* **Task requirements**
Copy out each of the items below word for word, line by line, without changing anything.

* **The records**

begin

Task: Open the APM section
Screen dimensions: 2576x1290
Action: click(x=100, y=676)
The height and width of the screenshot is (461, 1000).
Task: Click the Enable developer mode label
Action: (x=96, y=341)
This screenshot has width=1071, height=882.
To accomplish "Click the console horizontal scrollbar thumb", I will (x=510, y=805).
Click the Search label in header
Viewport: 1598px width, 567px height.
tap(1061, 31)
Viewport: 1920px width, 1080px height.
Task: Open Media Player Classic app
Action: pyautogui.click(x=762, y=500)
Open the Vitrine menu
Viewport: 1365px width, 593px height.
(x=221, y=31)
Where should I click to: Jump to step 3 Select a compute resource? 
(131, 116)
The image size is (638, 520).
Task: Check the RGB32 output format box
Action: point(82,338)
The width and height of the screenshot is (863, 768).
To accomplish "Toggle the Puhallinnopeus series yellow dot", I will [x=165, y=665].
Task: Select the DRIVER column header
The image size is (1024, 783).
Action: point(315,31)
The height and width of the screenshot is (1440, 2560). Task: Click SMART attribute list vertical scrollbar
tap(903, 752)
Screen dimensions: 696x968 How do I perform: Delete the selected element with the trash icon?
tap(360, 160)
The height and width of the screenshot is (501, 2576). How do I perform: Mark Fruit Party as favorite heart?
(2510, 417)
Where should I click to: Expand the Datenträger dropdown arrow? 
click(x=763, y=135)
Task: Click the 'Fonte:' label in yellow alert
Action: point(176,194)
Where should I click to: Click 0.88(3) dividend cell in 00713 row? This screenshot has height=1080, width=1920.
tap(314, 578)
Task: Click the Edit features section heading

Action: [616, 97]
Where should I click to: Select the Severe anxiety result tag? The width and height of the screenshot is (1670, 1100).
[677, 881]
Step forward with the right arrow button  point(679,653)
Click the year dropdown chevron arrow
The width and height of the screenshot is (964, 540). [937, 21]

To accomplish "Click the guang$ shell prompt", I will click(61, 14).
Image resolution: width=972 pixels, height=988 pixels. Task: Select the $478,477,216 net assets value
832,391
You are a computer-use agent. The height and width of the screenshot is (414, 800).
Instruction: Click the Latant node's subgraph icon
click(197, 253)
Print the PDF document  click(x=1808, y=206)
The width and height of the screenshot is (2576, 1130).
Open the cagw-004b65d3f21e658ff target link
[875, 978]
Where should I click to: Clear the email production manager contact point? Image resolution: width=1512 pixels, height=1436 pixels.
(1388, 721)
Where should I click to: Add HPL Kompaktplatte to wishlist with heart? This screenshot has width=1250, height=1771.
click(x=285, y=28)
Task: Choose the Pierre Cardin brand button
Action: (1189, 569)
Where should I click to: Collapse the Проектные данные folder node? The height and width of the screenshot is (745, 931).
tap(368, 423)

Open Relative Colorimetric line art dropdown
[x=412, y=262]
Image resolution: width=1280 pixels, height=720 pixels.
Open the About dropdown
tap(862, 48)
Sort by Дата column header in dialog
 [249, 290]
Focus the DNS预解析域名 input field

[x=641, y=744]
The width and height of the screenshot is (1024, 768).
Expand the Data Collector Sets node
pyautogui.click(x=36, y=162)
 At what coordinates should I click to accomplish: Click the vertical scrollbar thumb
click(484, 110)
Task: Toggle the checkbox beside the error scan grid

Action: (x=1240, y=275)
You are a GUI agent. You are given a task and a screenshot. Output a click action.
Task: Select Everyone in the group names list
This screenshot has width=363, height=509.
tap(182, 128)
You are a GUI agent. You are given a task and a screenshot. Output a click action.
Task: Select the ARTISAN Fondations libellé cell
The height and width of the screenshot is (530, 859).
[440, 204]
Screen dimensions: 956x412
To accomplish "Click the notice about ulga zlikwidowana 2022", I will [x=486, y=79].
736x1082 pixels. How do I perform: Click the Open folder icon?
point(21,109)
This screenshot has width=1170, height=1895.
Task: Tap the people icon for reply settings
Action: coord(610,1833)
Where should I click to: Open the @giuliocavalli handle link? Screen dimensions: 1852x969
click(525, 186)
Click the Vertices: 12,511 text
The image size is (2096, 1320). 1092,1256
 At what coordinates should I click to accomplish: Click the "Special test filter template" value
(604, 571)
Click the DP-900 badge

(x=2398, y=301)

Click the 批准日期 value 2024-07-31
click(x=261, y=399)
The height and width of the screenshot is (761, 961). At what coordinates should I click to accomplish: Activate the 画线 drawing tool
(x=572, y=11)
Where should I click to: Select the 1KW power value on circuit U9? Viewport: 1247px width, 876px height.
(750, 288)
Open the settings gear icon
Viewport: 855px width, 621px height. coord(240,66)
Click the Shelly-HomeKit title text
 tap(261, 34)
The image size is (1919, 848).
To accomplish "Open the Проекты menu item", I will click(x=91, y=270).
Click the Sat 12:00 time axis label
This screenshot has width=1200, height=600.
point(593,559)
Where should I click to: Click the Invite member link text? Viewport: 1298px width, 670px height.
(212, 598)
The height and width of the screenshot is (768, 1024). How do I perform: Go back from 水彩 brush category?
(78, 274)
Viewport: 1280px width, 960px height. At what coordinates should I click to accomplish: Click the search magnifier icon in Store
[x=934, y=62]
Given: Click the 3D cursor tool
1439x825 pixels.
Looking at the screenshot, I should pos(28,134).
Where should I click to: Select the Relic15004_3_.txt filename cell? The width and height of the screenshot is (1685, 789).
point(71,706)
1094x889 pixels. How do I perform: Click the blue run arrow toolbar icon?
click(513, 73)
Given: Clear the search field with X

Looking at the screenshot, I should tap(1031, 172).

end

* **The completed task**
Task: Open the APM section
Screen dimensions: 2576x1290
Action: click(x=100, y=676)
The height and width of the screenshot is (461, 1000).
Task: Click the Enable developer mode label
Action: (x=96, y=341)
This screenshot has width=1071, height=882.
To accomplish "Click the console horizontal scrollbar thumb", I will (x=510, y=805).
Click the Search label in header
Viewport: 1598px width, 567px height.
tap(1061, 31)
Viewport: 1920px width, 1080px height.
Task: Open Media Player Classic app
Action: pyautogui.click(x=762, y=500)
Open the Vitrine menu
Viewport: 1365px width, 593px height.
(x=221, y=31)
Where should I click to: Jump to step 3 Select a compute resource? 
(131, 116)
The image size is (638, 520).
Task: Check the RGB32 output format box
Action: point(82,338)
The width and height of the screenshot is (863, 768).
To accomplish "Toggle the Puhallinnopeus series yellow dot", I will [x=165, y=665].
Task: Select the DRIVER column header
The image size is (1024, 783).
Action: point(315,31)
The height and width of the screenshot is (1440, 2560). Task: Click SMART attribute list vertical scrollbar
tap(903, 752)
Screen dimensions: 696x968 How do I perform: Delete the selected element with the trash icon?
tap(360, 160)
The height and width of the screenshot is (501, 2576). How do I perform: Mark Fruit Party as favorite heart?
(2510, 417)
Where should I click to: Expand the Datenträger dropdown arrow? 
click(x=763, y=135)
Task: Click the 'Fonte:' label in yellow alert
Action: point(176,194)
Where should I click to: Click 0.88(3) dividend cell in 00713 row? This screenshot has height=1080, width=1920.
tap(314, 578)
Task: Click the Edit features section heading

Action: [616, 97]
Where should I click to: Select the Severe anxiety result tag? The width and height of the screenshot is (1670, 1100).
[677, 881]
Step forward with the right arrow button  point(679,653)
Click the year dropdown chevron arrow
The width and height of the screenshot is (964, 540). [937, 21]

To accomplish "Click the guang$ shell prompt", I will click(61, 14).
Image resolution: width=972 pixels, height=988 pixels. Task: Select the $478,477,216 net assets value
832,391
You are a computer-use agent. The height and width of the screenshot is (414, 800).
Instruction: Click the Latant node's subgraph icon
click(197, 253)
Print the PDF document  click(x=1808, y=206)
The width and height of the screenshot is (2576, 1130).
Open the cagw-004b65d3f21e658ff target link
[875, 978]
Where should I click to: Clear the email production manager contact point? Image resolution: width=1512 pixels, height=1436 pixels.
(1388, 721)
Where should I click to: Add HPL Kompaktplatte to wishlist with heart? This screenshot has width=1250, height=1771.
click(x=285, y=28)
Task: Choose the Pierre Cardin brand button
Action: (1189, 569)
Where should I click to: Collapse the Проектные данные folder node? The height and width of the screenshot is (745, 931).
tap(368, 423)

Open Relative Colorimetric line art dropdown
[x=412, y=262]
Image resolution: width=1280 pixels, height=720 pixels.
Open the About dropdown
tap(862, 48)
Sort by Дата column header in dialog
 [249, 290]
Focus the DNS预解析域名 input field

[x=641, y=744]
The width and height of the screenshot is (1024, 768).
Expand the Data Collector Sets node
pyautogui.click(x=36, y=162)
 At what coordinates should I click to accomplish: Click the vertical scrollbar thumb
click(484, 110)
Task: Toggle the checkbox beside the error scan grid

Action: (x=1240, y=275)
You are a GUI agent. You are given a task and a screenshot. Output a click action.
Task: Select Everyone in the group names list
This screenshot has width=363, height=509.
tap(182, 128)
You are a GUI agent. You are given a task and a screenshot. Output a click action.
Task: Select the ARTISAN Fondations libellé cell
The height and width of the screenshot is (530, 859).
[440, 204]
Screen dimensions: 956x412
To accomplish "Click the notice about ulga zlikwidowana 2022", I will [x=486, y=79].
736x1082 pixels. How do I perform: Click the Open folder icon?
point(21,109)
This screenshot has width=1170, height=1895.
Task: Tap the people icon for reply settings
Action: coord(610,1833)
Where should I click to: Open the @giuliocavalli handle link? Screen dimensions: 1852x969
click(525, 186)
Click the Vertices: 12,511 text
The image size is (2096, 1320). 1092,1256
 At what coordinates should I click to accomplish: Click the "Special test filter template" value
(604, 571)
Click the DP-900 badge

(x=2398, y=301)

Click the 批准日期 value 2024-07-31
click(x=261, y=399)
The height and width of the screenshot is (761, 961). At what coordinates should I click to accomplish: Activate the 画线 drawing tool
(x=572, y=11)
Where should I click to: Select the 1KW power value on circuit U9? Viewport: 1247px width, 876px height.
(750, 288)
Open the settings gear icon
Viewport: 855px width, 621px height. coord(240,66)
Click the Shelly-HomeKit title text
 tap(261, 34)
The image size is (1919, 848).
To accomplish "Open the Проекты menu item", I will click(x=91, y=270).
Click the Sat 12:00 time axis label
This screenshot has width=1200, height=600.
point(593,559)
Where should I click to: Click the Invite member link text? Viewport: 1298px width, 670px height.
(212, 598)
The height and width of the screenshot is (768, 1024). How do I perform: Go back from 水彩 brush category?
(78, 274)
Viewport: 1280px width, 960px height. At what coordinates should I click to accomplish: Click the search magnifier icon in Store
[x=934, y=62]
Given: Click the 3D cursor tool
1439x825 pixels.
Looking at the screenshot, I should pos(28,134).
Where should I click to: Select the Relic15004_3_.txt filename cell? The width and height of the screenshot is (1685, 789).
point(71,706)
1094x889 pixels. How do I perform: Click the blue run arrow toolbar icon?
click(513, 73)
Given: Clear the search field with X

Looking at the screenshot, I should tap(1031, 172).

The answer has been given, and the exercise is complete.